Fritscher-Ravens and colleagues[44] recently reported a through-the-scope device for endoscopic suturing and tissue approximation under EUS control. Two other groups recently reported transrectal EUS-guided drainage of pelvic and diverticular abscesses.[45,46] Transesophageal mediastinal abscess drainage was reported by another group.[47] EUS-guided access to the vascular and lymphatic system has also been attempted recently in animal models.[48,49]
Some of the aforementioned techniques have already been performed in patients (pseudocyst drainage, choledochoduodenostomy, pancreaticogastrostomy, etc.), whereas others have only been attempted in animal models with hopefully clinical application in patients in the future.
Concluding Remarks
There appear to be varied and robust attempts at using interventional endosonography for a variety of therapeutic applications.

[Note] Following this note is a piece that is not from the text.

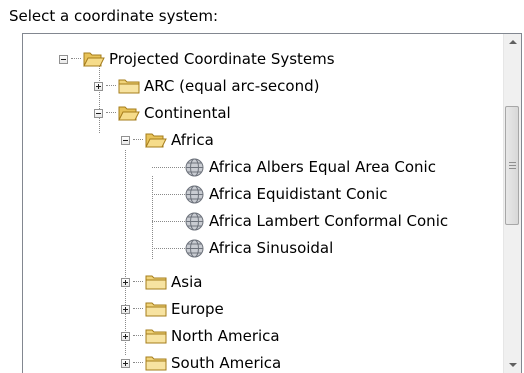 Image resolution: width=524 pixels, height=373 pixels. Describe the element at coordinates (232, 86) in the screenshot. I see `tree-node-label: ARC (equal arc-second)` at that location.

The minimally invasive interventional options using EUS may serve as an alternative to many indications traditionally treated with conventional surgery. The ability to study molecular markers in material obtained by EUS-FNA and the precise targeting capabilities of EUS hold promise for this technology to play an important role in translational research as recent advances in proteomics, genomics, and gene therapy at the bench are studied for clinical application in patients.